Как конвертировать R Markdown в HTML? То есть, что делает "вязать HTML" в Rstudio 0.96?
какие команды выполняются при нажатии кнопки "вязать HTML" в файле R Markdown в Rstudio 0.96?
моя мотивация заключается в том, что я могу запустить ту же команду, когда я нахожусь в другой среде редактирования текста, или я могу объединить команду в большую makefile
.
4 ответа:
поставить
Sys.sleep(30)
в куске, и вы ясно увидите, какие команды вызываются RStudio. В основном они
library(knitr); knit()
чтобы получить файл markdown;- RStudio имеет внутренние функции для преобразования markdown в HTML;
второй шаг будет более прозрачным в следующей версии
markdown
пакета. В настоящее время вы можете использоватьknitr::knit2html('your_file.Rmd')
чтобы получить аналогичный HTML-файл, как RStudio дает вам.
Базовый Скрипт
так что теперь R
markdown
пакет был выпущен, вот некоторый код для репликации функций Вязания в Html.require(knitr) # required for knitting from rmd to md require(markdown) # required for md to html knit('test.rmd', 'test.md') # creates md file markdownToHTML('test.md', 'test.html') # creates html file browseURL(paste('file://', file.path(getwd(),'test.html'), sep='')) # open file in browser
здесь
test.rmd
- это имя вашего файла R markdown. Обратите внимание, что я не уверен на 100% в строке browseURL (поэтому мой вопрос здесь о открытие файлов в веб-браузере).markdownToHTML Options
хорошая вещь о
markdownToHTML
это есть куча вариантов в том, как создается HTML - (см.?markdownHTMLOptions
). Так, например, если вы хотите просто фрагмент кода, без заголовка, вы могли бы написать:markdownToHTML('test.md', 'test.html', options='fragment_only')
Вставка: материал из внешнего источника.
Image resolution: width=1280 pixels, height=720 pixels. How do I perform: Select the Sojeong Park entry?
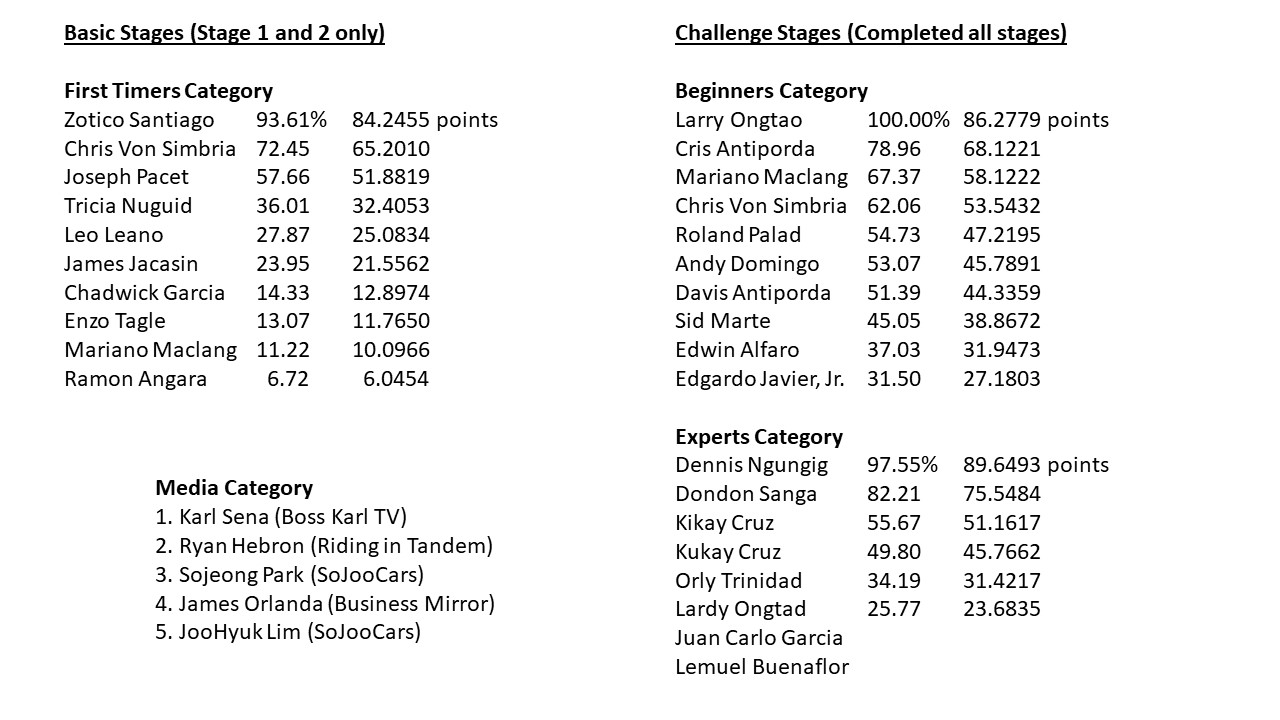(290, 575)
или если вам не нравится жесткая обертка (т. е. вставка разрывов строк при наличии одиночных ручных разрывов строк в источнике markdown), вы можете опустить опцию "hard_wrap".
# The default options are 'hard_wrap', 'use_xhtml', # 'smartypants', and 'base64_images'. markdownToHTML('test.md', 'test.html', options=c('use_xhtml', 'base64_images'))
Makefile
это также может быть добавлено в файл makefile, возможно, используя
Rscript -e
(например, что-то вроде этого). Вот основной пример makefile, который я собрал, гдеtest
указывает, что файл rmd называетсяtest.rmd
.RMDFILE=test html : Rscript -e "require(knitr); require(markdown); knit('$(RMDFILE).rmd', '$(RMDFILE).md'); markdownToHTML('$(RMDFILE).md', '$(RMDFILE).html', options=c('use_xhtml', 'base64_images')); browseURL(paste('file://', file.path(getwd(),'$(RMDFILE).html'), sep=''))"
makefile использует мои предпочтительные параметры markdown: т. е.,
options=c('use_xhtml', 'base64_images')
очень простой метод командной строки от knitr в knutshell:
R -e "rmarkdown::render('knitr_example.Rmd')"
для этого требуется
rmarkdown
для установки сinstall.packages(rmarkdown)
и pandoc установлен (по-видимому, он поставляется с Rstudio, см. knitr в knutshell для более подробной информации).до сих пор, когда я использовал это, он красиво помещает все графики в HTML-файл, а не как изображения в каталоге рисунков и очищает любые промежуточные файлы, если таковые имеются; так же, как компиляция в RStudio делает.